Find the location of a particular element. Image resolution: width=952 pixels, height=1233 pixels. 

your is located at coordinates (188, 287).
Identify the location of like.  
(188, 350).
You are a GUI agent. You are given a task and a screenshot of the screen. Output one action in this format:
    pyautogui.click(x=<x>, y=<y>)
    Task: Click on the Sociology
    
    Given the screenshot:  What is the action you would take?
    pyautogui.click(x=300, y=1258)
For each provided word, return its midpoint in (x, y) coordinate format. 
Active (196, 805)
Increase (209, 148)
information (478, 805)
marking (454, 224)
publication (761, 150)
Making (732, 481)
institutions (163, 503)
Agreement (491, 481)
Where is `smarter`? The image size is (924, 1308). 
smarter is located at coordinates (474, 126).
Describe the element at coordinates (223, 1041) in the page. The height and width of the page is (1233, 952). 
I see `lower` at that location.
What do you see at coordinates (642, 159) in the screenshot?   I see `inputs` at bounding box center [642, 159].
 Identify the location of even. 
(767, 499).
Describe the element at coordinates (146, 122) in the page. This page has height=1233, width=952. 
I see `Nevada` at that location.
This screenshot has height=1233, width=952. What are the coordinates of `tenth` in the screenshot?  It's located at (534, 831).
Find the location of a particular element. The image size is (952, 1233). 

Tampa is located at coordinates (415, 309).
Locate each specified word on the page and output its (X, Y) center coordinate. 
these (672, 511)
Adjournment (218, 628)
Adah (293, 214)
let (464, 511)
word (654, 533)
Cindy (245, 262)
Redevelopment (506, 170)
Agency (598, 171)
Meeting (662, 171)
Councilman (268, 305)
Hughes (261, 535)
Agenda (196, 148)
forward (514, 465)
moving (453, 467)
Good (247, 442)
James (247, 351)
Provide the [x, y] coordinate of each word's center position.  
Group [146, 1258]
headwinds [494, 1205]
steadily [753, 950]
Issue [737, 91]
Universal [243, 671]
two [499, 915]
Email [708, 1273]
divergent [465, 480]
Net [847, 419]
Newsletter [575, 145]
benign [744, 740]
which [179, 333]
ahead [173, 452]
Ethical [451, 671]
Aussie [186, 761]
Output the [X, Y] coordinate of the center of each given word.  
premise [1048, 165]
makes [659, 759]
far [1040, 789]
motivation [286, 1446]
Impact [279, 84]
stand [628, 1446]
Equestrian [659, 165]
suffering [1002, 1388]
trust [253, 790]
========================================================================
Put every line of the records above into a JSON list of strings, one string per line, leaving out blank lines.

[
  "Find the location of a particular element. Image resolution: width=952 pixels, height=1233 pixels. ",
  "your is located at coordinates (188, 287).",
  "Identify the location of like.  ",
  "(188, 350).",
  "You are a GUI agent. You are given a task and a screenshot of the screen. Output one action in this format:",
  "    pyautogui.click(x=<x>, y=<y>)",
  "    Task: Click on the Sociology",
  "    Given the screenshot:  What is the action you would take?",
  "    pyautogui.click(x=300, y=1258)",
  "For each provided word, return its midpoint in (x, y) coordinate format. ",
  "Active (196, 805)",
  "Increase (209, 148)",
  "information (478, 805)",
  "marking (454, 224)",
  "publication (761, 150)",
  "Making (732, 481)",
  "institutions (163, 503)",
  "Agreement (491, 481)",
  "Where is `smarter`? The image size is (924, 1308). ",
  "smarter is located at coordinates (474, 126).",
  "Describe the element at coordinates (223, 1041) in the page. The height and width of the page is (1233, 952). ",
  "I see `lower` at that location.",
  "What do you see at coordinates (642, 159) in the screenshot?   I see `inputs` at bounding box center [642, 159].",
  " Identify the location of even. ",
  "(767, 499).",
  "Describe the element at coordinates (146, 122) in the page. This page has height=1233, width=952. ",
  "I see `Nevada` at that location.",
  "This screenshot has height=1233, width=952. What are the coordinates of `tenth` in the screenshot?  It's located at (534, 831).",
  "Find the location of a particular element. The image size is (952, 1233). ",
  "Tampa is located at coordinates (415, 309).",
  "Locate each specified word on the page and output its (X, Y) center coordinate. ",
  "these (672, 511)",
  "Adjournment (218, 628)",
  "Adah (293, 214)",
  "let (464, 511)",
  "word (654, 533)",
  "Cindy (245, 262)",
  "Redevelopment (506, 170)",
  "Agency (598, 171)",
  "Meeting (662, 171)",
  "Councilman (268, 305)",
  "Hughes (261, 535)",
  "Agenda (196, 148)",
  "forward (514, 465)",
  "moving (453, 467)",
  "Good (247, 442)",
  "James (247, 351)",
  "Provide the [x, y] coordinate of each word's center position.  ",
  "Group [146, 1258]",
  "headwinds [494, 1205]",
  "steadily [753, 950]",
  "Issue [737, 91]",
  "Universal [243, 671]",
  "two [499, 915]",
  "Email [708, 1273]",
  "divergent [465, 480]",
  "Net [847, 419]",
  "Newsletter [575, 145]",
  "benign [744, 740]",
  "which [179, 333]",
  "ahead [173, 452]",
  "Ethical [451, 671]",
  "Aussie [186, 761]",
  "Output the [X, Y] coordinate of the center of each given word.  ",
  "premise [1048, 165]",
  "makes [659, 759]",
  "far [1040, 789]",
  "motivation [286, 1446]",
  "Impact [279, 84]",
  "stand [628, 1446]",
  "Equestrian [659, 165]",
  "suffering [1002, 1388]",
  "trust [253, 790]"
]